Naturally, there are other problems of the first-world and third-world variety, but what strikes me is how similar he and I are. Obviously, we’re both English-speaking men who are concerned about our children’s futures. Questions linger about the environment, politics, policy, the disparity between rich and poor, the availability of jobs–all of it matters. But hope, for most any parent, flows in one direction.

Working for the Future

Without picking his brain, I can safely assume the biggest reason T.L. came to the U.S. (after earning a master’s degree in Germany) is the same reason my Persian “family” left Iran, which is the same reason my potato-farming ancestors got on a western-bound steamship several generations ago. This is, of course, the Land of Opportunity. Here, our children (especially our daughters) have the chance to grow into doctors, physicists, propulsion engineers, soccer coaches, teachers, or whatever else they want. The best way to foster such possibilities and dreams is to offer a world of diversity and inclusion and ideas.

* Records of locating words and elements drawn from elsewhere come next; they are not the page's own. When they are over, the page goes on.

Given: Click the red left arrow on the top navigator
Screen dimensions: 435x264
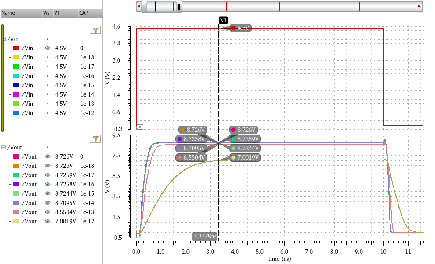Looking at the screenshot, I should point(139,7).
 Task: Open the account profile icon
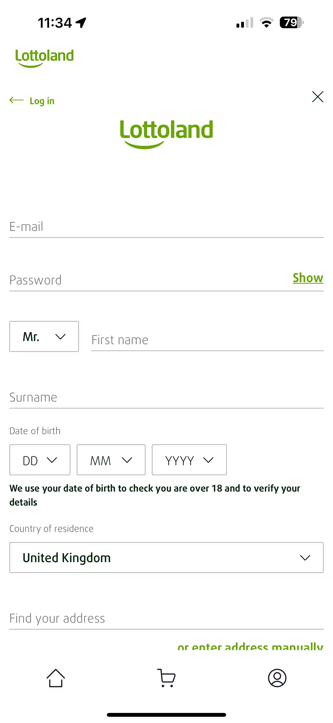pyautogui.click(x=277, y=678)
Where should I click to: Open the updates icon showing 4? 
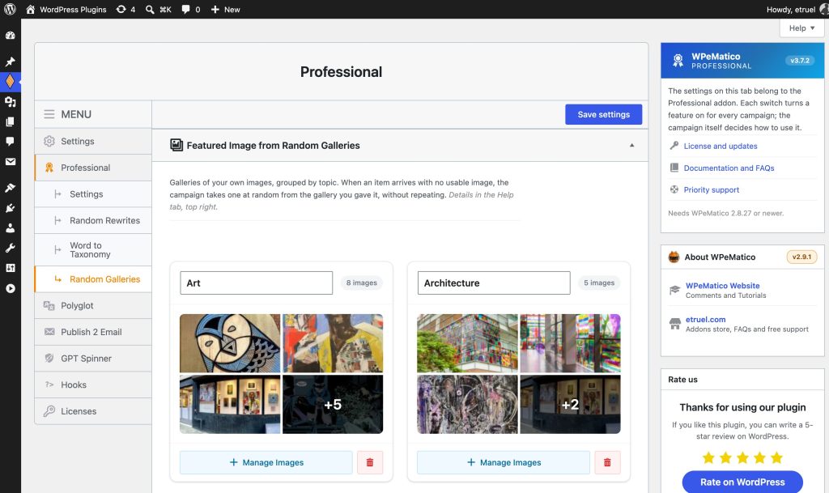click(x=125, y=10)
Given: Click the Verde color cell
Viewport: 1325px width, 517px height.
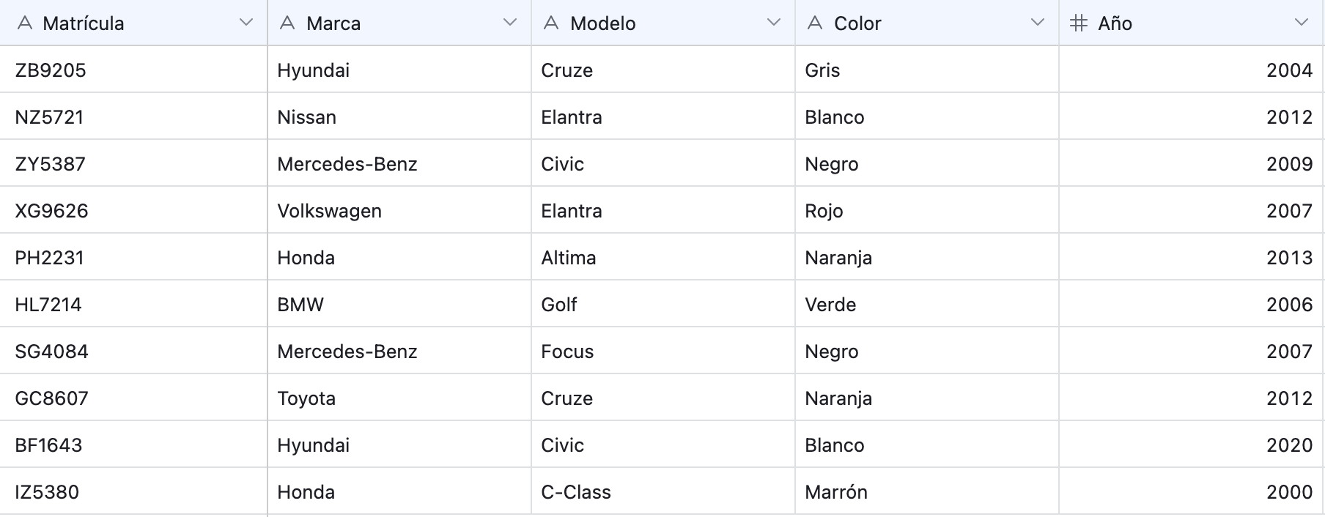Looking at the screenshot, I should point(830,305).
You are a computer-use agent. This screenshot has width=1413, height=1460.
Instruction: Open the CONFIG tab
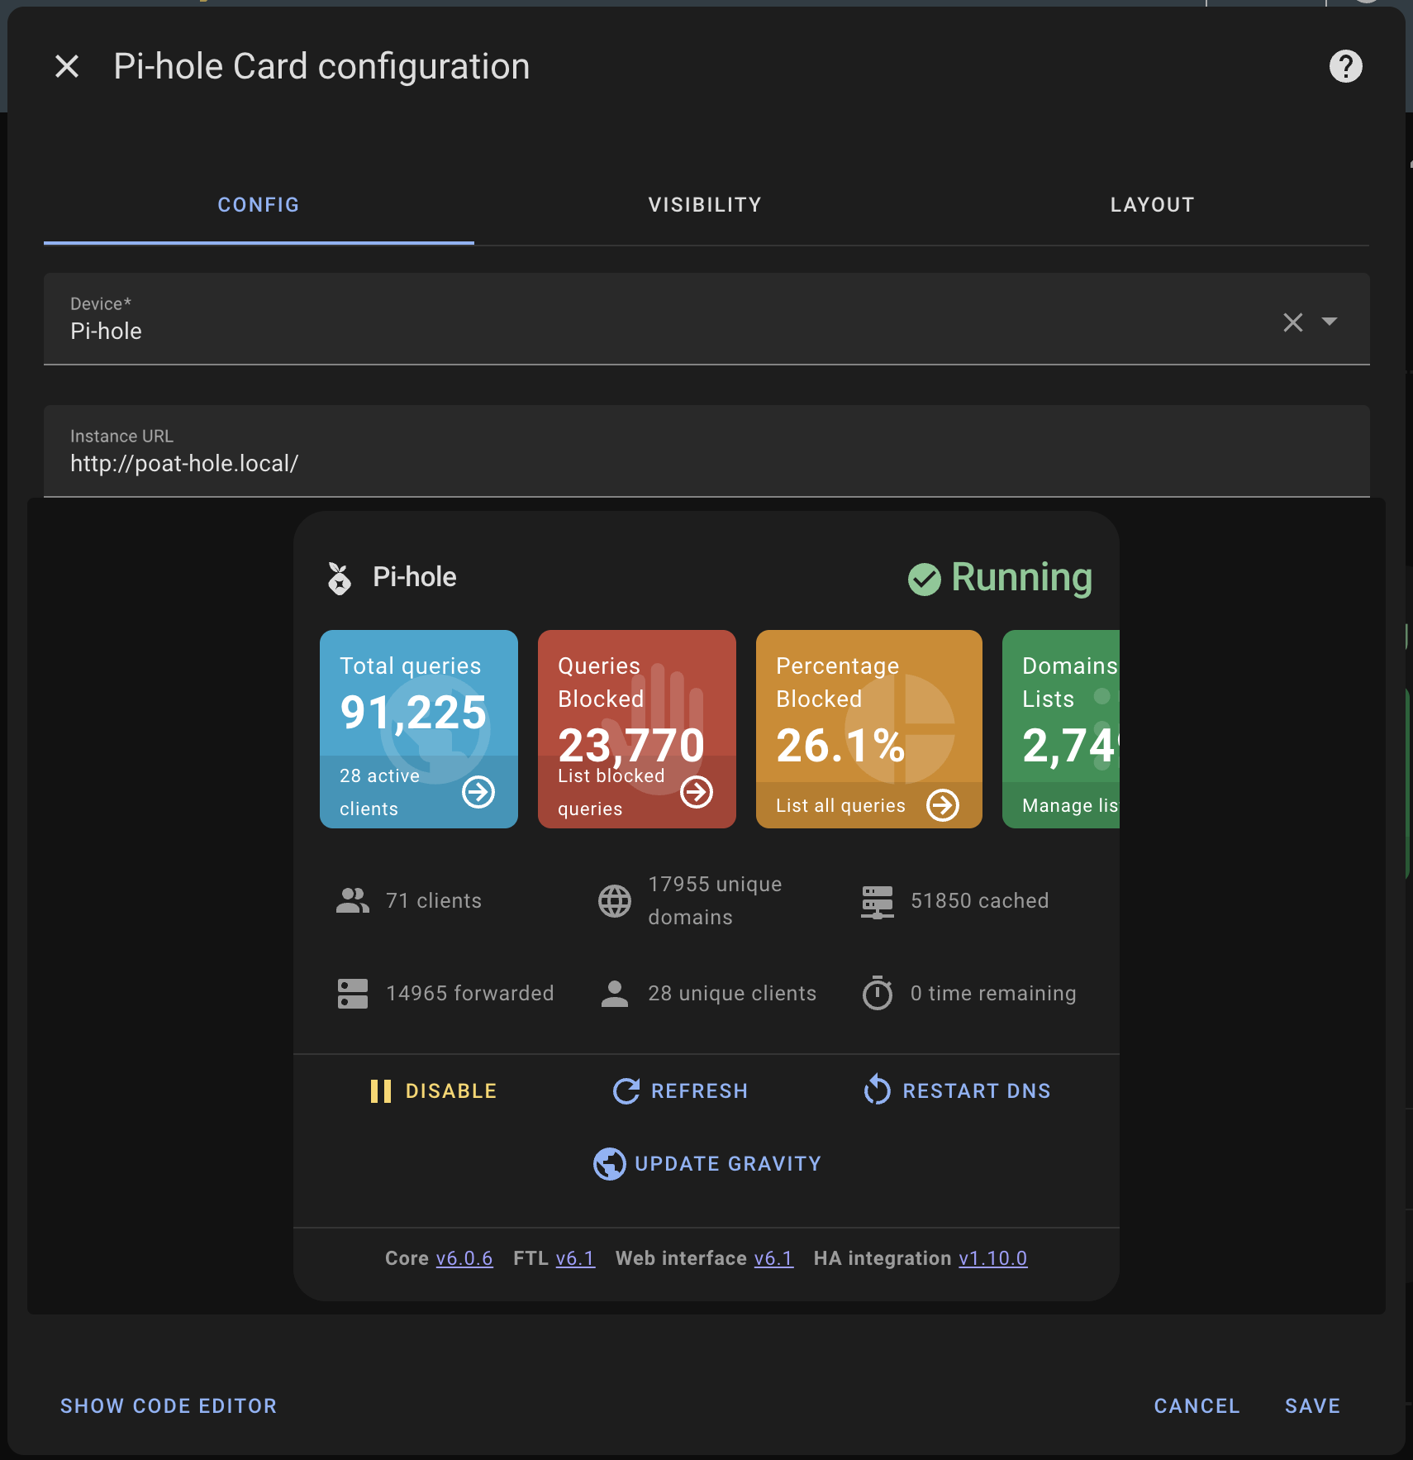point(258,205)
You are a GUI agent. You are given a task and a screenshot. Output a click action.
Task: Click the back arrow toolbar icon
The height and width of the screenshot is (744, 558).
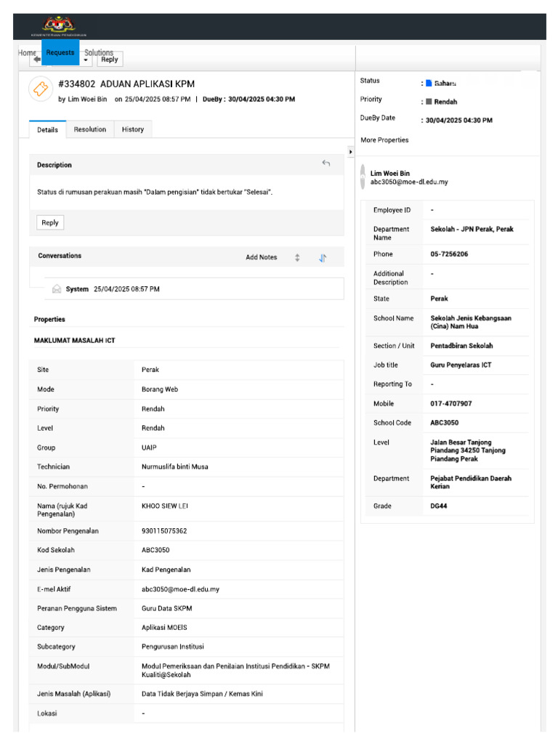point(36,60)
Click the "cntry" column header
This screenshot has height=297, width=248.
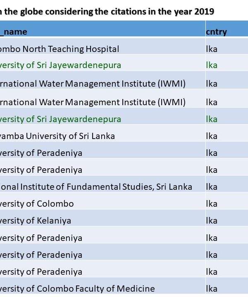(216, 32)
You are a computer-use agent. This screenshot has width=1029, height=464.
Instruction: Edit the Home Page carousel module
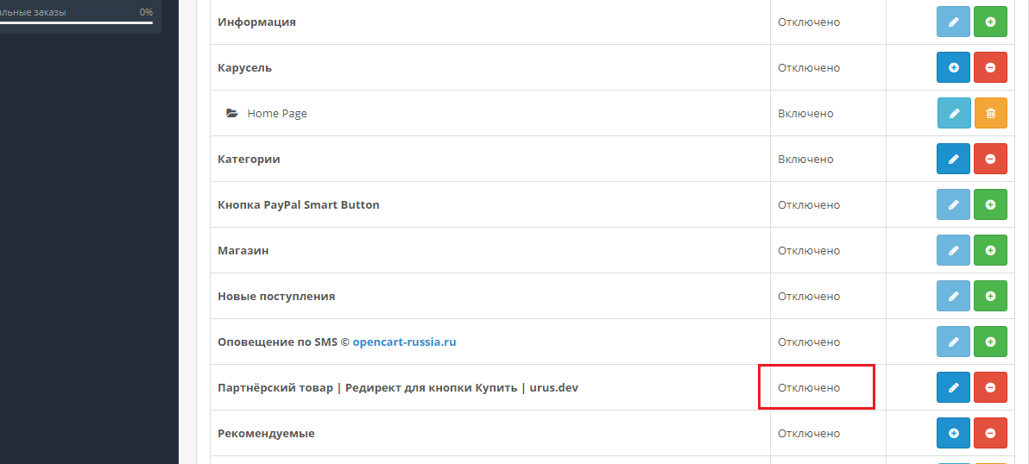(954, 113)
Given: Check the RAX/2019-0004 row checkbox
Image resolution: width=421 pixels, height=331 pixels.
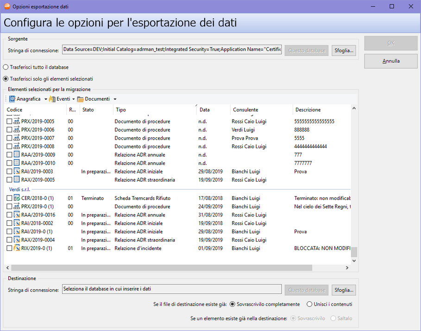Looking at the screenshot, I should (9, 240).
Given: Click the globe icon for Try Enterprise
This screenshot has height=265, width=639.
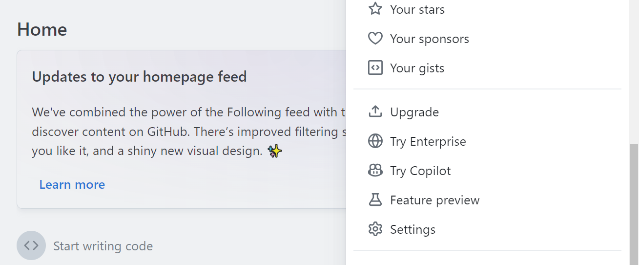Looking at the screenshot, I should [x=375, y=141].
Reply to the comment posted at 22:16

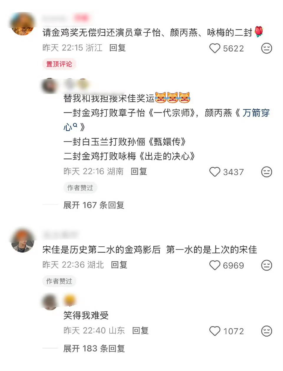point(139,172)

The more options on the table–wherever they come from–the wider range of directions to consider. Maybe T.L.’s daughter grows to become a veterinarian or a flight manager for Space X. Maybe my third-grader goes on to be a farmer in Uganda. It’s all open to them. That’s what makes this country so great, and that’s why so many people want to come here.

Backlash

As I was writing this blog, there was a xenophobic act of violence on a train in Portland. Two men who believed in equality or diversity–or at least weren’t going to watch women be hurt–died while stopping a crazed assailant (a white male) from doing what angry men like him so often do. It obviously wasn’t the first attack of this kind, and it won’t be the last. Across the globe, there are daily news accounts of people who turn angrily on their neighbor, the new person in town, worshipers of a different faith. What seems most important is for the rest of us to not give in to irrational fears or ridiculous notions of have versus have not–to not give up hope for an egalitarian future. We have the strongest say in what kind of world we want.

That, in my book, may be the most American ideal of all.